Making Public Transportation Work for Urban Women: Challenges and Priorities
By James Ladi Williams, Research Analyst, Ammar Malik, Non-resident Fellow, Sara McTarnaghan, Research Associate at the Urban Institute, a partner in USAID’s Communications, Evidence and Learning (CEL) project.
Besides facing domestic and workplace violence, women living in urban areas around the world experience gender-based violence (GBV) in public transportation systems. Sexual harassment is the most prevalent form of GBV in these settings, including offenses such as indecent exposure, unwanted touching, and stalking.
Read the full issue brief: Gender-Based Violence on Public Transportation: A Review of Evidence and Existing Solutions
Our policy brief finds mounting evidence of the extent of this problem worldwide: 97 percent of women surveyed in Kathmandu, 81 percent in Baku, and 78 percent in Karachi report being sexually harassed on public transport. About 40 percent of women interviewed in Buenos Aires reported experiencing sexual harassment on public transport within the last 12 months.
These figures likely understate the problem because sexual crimes against women often go unreported due to socio-cultural factors that discourage reporting, an absence of comprehensive mechanisms for reporting, and a lack of trust in available justice systems.
Available research points to a few patterns of GBV in urban transport. Risk of sexual victimization is significant for women across various means of transportation and timing of harassment often coincides with women’s routine activities such as traveling to the marketplace, school, or work.
The consequences of sexual harassment in public transportation systems for women are grave. Most women report fear of experiencing sexual harassment while in transit. This is an infringement on their dignity and fundamental rights. Women who have been sexually harassed experience anxiety and psychological distress. On account of these fears—and previous experiences of GBV—women modify their behavior by avoiding night travel or limiting their use of public transportation or avoiding it entirely.
Public transportation is a critical service that links women to jobs and social services, such as education and healthcare, but sexual harassment weakens this link, limiting opportunities for women to benefit from the advantages that urban environments offer.
Importantly, public transportation use is not gender neutral: women have specific needs and constraints in using public transport systems. Yet, transport systems around the world are often planned without sufficient consideration of the differences between how men and women experience urban spaces.

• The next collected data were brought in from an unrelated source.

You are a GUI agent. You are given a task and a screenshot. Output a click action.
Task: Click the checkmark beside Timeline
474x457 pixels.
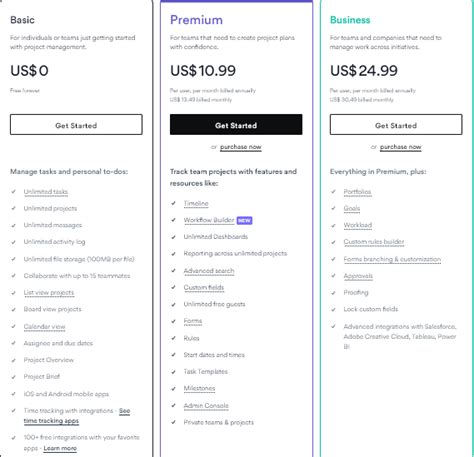point(174,203)
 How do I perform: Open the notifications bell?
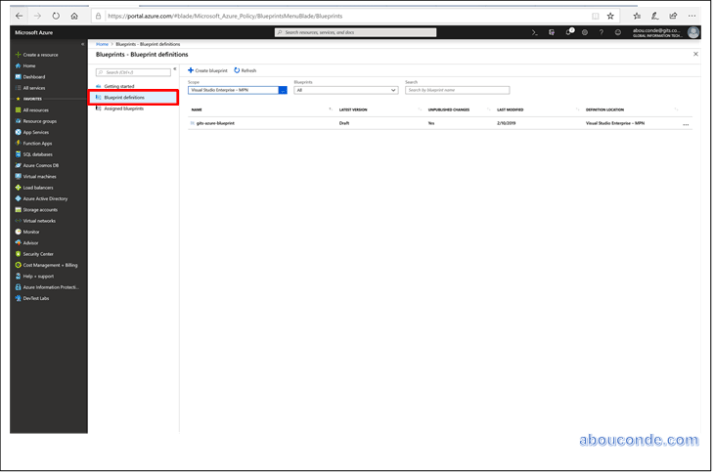click(568, 32)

What’s more, the lack of data on women’s experiences within public transportation systems leaves policymakers without a full grasp of the scale of the problem, let alone priorities for a response.
Still, several types of interventions to address GBV in public transportation spaces are gaining traction, although the evidence base supporting them is limited. They include security initiatives such as increased security staff presence as a preventive measure; women-only transport options to keep perpetrators away from potential victims; awareness campaigns; and legal measures designed to make it harder for men to get away with abusing women.
Against the backdrop of complex urban governance challenges, particularly weak municipal capacity in finance, planning, and enforcement, implementing any of these solutions is challenging—especially in rapidly urbanizing developing countries.
To be most effective, interventions to address GBV in public transportation by governments, USAID and other donors should:
- Recognize that public transportation is not gender neutral; thus, societies must tackle fundamental culture changes that would center women’s safety and mobility needs in the design and delivery of transportation services.
- Align transportation systems with broader behavior change efforts combatting social attitudes and norms that underpin gender inequality within and beyond the public transportation context.
- Develop and implement policy and legal frameworks, which enable and empower stakeholders to report and respond to sexual harassment.
- Improve public transportation agencies/providers capacity to enforce policies designed to ensure women’s safety in public transportation.
- Report gender-differentiated data to allow for a better understanding of women’s experiences in public transportation systems and to equip authorities with information required to respond.
GBV on public transportation is a complex challenge and there are no one size fits all solution. A broad recognition of the gendered dimensions of public transportation must underpin the design and implementation of solutions. Such solutions will also need to be tailored to local conditions to make significant contributions toward making public transportation work for women.